Sosyal hizmetleri sıfıra indirgeyelim demiyoruz. Biliyorsunuz Belediye’nin İSMEK gibi kursları var ve bunlar ücretsiz. Bu nedenle 650 bin kişi bunları tercih ediyor. Peki, bu kursları ücretli veren ve bunla yaşamını idame ettirenler ne yapsın. Kepenklerini kapatsınlar demek kolay. Öte yandan tabi ki, fakir insanlara el uzatmak lazım. Bunu reddetmiyoruz kesinlikle. Nitekim Liberal Demokrat Parti olarak bu gibi hizmetler için kupon projemiz var. Belediyeler vesaire, özel kuruluşlarla anlaşacak. Biz diyecekler size şu kadar para vereceğiz ve belediyemizden kupon alan kişiler sizin hizmetlerinizden faydalanabilecek. Yani, kamyonlarla makarna dağıtmaktan ve özel sektörü zora sokmaktan kurtaracak çok daha insani, kaliteli ve verimli bir yol bu.  ABD’de gıda yardımları böyle yapılıyor mesela. Her tarafı mutlu etmesi muhtemel gayet insani bir yol olarak görünüyor değil mi? Devleti direkt bu işlere sokmuyorsun ama devletin sosyal görevlerini bu şekilde yerine getiriyorsun.

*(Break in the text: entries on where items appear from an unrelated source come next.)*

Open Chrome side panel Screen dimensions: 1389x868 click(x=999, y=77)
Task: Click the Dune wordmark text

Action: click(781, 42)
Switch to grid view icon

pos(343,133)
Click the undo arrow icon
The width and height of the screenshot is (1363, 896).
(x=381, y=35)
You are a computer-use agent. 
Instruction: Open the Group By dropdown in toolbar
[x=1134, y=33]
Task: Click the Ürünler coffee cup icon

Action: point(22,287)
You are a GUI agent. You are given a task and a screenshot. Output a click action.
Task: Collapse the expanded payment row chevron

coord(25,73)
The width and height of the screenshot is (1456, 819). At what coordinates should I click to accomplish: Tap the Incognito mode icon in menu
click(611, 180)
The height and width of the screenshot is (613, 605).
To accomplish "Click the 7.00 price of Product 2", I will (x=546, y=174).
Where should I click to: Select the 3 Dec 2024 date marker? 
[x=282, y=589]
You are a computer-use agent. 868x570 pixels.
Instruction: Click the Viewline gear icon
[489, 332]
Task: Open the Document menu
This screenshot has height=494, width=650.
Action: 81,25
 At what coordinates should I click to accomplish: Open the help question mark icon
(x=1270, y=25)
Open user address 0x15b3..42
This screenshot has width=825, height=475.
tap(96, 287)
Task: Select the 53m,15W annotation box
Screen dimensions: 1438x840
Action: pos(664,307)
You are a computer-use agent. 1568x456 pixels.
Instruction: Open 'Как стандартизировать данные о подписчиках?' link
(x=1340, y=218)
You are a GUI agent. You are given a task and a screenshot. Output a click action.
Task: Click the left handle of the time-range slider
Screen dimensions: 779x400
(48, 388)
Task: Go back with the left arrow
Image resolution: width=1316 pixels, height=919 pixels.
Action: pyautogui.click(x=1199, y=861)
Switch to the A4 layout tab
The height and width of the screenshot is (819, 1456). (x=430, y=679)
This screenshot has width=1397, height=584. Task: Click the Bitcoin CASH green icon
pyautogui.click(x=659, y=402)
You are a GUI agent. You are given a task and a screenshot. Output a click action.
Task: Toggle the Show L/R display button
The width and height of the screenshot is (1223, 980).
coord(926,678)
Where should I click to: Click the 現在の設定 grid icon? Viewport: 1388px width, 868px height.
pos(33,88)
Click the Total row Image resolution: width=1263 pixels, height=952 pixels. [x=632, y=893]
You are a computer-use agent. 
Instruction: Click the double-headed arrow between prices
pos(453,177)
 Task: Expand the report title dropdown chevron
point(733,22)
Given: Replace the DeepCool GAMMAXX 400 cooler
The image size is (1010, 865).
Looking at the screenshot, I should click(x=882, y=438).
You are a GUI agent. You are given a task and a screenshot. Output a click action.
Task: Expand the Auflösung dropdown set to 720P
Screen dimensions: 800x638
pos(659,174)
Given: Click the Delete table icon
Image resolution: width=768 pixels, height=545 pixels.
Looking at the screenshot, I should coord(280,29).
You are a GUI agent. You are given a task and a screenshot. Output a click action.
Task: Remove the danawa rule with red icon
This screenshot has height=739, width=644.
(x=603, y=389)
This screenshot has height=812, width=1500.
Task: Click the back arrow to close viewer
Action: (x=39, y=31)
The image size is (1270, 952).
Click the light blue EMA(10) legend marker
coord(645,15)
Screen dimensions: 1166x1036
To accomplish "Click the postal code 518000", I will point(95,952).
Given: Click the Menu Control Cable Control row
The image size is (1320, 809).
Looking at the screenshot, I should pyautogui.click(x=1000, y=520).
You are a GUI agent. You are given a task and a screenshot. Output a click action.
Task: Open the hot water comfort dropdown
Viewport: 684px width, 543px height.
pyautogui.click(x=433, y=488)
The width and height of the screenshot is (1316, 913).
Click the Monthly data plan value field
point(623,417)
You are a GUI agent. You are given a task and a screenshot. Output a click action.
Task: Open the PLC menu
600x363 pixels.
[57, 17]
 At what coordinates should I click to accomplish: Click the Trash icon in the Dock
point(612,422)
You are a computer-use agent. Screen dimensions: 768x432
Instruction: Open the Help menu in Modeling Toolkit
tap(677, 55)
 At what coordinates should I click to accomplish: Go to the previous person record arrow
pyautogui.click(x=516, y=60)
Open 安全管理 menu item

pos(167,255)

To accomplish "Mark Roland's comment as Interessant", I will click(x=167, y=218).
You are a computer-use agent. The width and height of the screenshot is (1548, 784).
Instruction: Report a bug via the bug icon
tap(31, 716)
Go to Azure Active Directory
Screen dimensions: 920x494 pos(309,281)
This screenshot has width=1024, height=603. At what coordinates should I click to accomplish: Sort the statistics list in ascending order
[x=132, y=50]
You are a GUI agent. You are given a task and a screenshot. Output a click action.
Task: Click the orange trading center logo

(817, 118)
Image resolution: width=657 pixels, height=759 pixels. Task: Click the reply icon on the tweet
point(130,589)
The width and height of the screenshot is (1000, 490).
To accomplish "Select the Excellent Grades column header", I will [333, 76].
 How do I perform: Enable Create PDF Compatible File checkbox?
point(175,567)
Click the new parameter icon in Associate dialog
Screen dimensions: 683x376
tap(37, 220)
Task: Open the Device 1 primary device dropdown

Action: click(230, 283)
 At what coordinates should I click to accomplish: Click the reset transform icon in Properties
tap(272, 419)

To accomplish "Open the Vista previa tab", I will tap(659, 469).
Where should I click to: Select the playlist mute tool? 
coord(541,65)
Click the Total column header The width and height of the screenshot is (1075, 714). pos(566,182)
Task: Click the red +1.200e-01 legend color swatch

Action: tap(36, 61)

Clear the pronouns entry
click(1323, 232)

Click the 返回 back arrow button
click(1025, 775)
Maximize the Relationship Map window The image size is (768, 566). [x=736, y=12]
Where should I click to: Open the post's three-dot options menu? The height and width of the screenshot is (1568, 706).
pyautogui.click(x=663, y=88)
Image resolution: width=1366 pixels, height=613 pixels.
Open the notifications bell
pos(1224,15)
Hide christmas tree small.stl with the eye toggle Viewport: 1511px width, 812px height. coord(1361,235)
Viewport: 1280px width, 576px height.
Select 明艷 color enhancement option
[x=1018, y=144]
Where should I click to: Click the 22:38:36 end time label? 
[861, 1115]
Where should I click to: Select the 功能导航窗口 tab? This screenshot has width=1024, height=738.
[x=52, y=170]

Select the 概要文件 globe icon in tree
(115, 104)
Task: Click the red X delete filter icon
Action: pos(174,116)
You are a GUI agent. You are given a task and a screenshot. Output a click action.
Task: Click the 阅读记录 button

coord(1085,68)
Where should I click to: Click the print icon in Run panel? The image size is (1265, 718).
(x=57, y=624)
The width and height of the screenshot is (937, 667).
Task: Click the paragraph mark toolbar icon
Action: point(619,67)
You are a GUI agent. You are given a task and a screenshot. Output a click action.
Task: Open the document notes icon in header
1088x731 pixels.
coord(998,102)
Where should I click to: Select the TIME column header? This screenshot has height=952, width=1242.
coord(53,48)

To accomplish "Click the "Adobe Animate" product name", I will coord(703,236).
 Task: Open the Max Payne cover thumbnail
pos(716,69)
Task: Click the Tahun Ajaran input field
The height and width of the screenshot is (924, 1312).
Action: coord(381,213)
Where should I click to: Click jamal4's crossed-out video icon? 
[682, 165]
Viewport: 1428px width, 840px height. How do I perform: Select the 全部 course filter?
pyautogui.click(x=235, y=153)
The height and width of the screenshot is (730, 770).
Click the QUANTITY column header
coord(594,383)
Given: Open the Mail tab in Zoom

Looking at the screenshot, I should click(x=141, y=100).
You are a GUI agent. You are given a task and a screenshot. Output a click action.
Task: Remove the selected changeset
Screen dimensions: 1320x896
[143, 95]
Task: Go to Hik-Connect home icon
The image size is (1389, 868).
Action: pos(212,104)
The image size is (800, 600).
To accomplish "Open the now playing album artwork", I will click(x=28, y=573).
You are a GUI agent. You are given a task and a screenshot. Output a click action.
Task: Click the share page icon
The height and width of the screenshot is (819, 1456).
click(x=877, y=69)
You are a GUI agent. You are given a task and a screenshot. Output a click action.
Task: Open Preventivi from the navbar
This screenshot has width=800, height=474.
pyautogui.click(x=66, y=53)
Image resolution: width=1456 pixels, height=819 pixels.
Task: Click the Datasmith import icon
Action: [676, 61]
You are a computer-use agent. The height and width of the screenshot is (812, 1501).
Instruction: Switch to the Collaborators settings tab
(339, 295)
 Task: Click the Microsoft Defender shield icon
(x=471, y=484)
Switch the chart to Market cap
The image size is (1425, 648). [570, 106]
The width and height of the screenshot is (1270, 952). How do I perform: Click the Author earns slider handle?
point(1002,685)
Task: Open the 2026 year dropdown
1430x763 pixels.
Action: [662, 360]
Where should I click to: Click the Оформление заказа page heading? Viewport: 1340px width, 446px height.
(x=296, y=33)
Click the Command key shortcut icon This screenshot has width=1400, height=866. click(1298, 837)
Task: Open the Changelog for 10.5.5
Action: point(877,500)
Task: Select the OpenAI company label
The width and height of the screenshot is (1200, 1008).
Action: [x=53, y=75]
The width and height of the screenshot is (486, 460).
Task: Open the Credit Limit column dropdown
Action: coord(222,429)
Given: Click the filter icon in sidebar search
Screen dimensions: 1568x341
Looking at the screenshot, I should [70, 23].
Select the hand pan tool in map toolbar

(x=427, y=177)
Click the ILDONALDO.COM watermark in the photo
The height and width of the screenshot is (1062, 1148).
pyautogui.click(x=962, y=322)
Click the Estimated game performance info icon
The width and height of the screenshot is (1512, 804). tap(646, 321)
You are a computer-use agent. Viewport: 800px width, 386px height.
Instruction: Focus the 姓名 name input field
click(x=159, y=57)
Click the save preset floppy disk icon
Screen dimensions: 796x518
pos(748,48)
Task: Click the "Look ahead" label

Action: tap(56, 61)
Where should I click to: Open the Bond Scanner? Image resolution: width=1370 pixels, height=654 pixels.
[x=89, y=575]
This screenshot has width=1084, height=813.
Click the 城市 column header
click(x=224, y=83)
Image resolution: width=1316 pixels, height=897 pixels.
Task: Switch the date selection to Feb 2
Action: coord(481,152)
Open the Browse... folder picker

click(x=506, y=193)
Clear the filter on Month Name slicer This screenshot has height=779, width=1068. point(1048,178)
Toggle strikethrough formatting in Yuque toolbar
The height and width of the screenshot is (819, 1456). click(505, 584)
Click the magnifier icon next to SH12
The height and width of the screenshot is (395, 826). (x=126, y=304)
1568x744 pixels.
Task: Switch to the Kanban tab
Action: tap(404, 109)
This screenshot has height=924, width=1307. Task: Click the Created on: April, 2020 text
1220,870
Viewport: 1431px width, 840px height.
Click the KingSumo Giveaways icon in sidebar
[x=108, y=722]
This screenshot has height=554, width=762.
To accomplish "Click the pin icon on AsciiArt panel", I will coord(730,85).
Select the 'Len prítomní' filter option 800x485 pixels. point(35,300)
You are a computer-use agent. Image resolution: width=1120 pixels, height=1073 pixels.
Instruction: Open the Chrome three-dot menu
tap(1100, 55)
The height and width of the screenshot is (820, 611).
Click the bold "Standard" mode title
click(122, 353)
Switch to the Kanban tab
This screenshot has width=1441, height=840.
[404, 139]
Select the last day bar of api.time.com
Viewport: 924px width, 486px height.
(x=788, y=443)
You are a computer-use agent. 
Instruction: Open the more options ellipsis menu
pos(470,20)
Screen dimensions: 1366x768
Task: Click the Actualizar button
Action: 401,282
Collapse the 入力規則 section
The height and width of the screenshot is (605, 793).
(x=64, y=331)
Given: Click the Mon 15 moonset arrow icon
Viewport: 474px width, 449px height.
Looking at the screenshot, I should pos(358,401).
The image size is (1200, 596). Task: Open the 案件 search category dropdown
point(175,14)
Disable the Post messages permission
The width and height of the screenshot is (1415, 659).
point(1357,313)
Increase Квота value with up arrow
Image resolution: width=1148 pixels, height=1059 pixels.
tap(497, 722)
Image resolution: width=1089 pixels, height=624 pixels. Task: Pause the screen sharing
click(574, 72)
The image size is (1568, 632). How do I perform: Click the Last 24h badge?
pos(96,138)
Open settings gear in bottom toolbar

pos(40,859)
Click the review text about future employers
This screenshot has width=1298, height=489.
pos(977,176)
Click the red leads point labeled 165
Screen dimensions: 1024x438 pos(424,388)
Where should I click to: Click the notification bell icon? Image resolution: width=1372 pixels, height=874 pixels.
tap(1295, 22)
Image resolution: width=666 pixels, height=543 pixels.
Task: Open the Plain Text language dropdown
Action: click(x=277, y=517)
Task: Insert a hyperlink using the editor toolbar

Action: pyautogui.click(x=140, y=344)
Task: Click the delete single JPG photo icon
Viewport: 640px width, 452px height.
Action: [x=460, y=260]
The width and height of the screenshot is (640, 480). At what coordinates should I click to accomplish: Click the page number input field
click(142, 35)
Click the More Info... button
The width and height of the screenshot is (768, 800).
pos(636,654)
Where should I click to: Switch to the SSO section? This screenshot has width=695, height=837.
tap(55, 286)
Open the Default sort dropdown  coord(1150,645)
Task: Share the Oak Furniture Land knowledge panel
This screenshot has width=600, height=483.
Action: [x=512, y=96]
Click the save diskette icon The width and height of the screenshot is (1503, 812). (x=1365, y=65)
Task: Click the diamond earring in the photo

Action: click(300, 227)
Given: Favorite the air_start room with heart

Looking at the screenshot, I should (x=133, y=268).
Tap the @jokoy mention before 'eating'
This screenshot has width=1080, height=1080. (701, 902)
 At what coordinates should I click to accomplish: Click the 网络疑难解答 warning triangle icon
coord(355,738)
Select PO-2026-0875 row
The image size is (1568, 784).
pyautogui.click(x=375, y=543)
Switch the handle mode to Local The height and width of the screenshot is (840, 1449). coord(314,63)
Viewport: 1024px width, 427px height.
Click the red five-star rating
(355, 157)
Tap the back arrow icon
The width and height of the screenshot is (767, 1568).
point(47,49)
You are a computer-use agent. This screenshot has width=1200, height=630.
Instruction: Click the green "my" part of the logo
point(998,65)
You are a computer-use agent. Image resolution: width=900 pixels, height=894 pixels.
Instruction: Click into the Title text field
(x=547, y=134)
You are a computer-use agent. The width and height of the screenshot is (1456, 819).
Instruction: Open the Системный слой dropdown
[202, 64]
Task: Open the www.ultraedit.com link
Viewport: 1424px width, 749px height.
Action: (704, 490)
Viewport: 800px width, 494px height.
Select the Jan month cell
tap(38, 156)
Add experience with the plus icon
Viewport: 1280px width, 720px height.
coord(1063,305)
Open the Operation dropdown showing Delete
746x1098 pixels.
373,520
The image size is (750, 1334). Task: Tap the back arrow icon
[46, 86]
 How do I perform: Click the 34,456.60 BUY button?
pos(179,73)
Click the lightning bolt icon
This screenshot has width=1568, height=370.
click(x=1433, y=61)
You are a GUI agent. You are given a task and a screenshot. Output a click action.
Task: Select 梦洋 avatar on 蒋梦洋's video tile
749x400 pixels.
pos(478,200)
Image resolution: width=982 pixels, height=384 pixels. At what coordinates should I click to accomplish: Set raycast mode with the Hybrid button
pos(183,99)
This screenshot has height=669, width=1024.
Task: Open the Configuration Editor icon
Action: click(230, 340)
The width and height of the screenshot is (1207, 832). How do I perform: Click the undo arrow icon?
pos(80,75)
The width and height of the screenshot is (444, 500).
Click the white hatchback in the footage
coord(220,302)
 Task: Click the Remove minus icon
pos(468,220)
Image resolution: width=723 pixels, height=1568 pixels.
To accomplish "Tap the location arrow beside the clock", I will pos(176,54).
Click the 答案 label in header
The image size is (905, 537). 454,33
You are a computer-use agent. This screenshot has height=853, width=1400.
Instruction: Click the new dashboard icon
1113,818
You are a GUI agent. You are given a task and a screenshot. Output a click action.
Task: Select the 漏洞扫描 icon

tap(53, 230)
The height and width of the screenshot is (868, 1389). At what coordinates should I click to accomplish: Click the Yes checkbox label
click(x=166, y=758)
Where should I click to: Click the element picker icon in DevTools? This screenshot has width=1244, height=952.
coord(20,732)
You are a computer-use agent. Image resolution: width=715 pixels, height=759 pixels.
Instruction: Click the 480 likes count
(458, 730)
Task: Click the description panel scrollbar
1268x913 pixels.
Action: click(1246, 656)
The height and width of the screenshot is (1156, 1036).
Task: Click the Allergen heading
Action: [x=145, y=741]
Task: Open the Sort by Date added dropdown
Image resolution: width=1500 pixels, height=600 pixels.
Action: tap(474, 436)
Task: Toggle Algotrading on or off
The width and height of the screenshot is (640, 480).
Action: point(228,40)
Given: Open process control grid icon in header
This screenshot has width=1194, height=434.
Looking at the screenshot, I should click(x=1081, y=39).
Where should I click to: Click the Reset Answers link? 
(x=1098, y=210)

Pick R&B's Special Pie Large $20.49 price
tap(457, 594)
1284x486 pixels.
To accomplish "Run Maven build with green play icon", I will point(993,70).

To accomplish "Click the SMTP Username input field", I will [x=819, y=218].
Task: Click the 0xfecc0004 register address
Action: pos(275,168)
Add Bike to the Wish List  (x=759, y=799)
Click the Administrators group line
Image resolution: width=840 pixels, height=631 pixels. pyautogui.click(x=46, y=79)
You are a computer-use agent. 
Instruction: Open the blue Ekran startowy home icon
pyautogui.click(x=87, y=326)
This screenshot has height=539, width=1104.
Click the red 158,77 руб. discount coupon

-Cem bey, ya devlet kendine yakın hissettiği kurslarla, kuruluşlarla anlaşma yolunu seçer de, yine toplumda mağduriyet yaratıp, yandaşını kuvvetlendirirse ne yapacağız?

Hukuk. Hukuk olmadan hiçbir şey olmaz, olamaz. Liberalizmin taşıyıcı kolonu hukuktur o olmadan zaten bir şeyler beklemek anlamsızlaşır. Ortaya vahşi kapitalizm çıkmış olur. Bu verdiğin örnek soygun düzenidir. Şeffaflık ve tarafsız bir ihale süreci ile bu sağlanmazsa bu işin yürüyebilmesi imkânsızdır.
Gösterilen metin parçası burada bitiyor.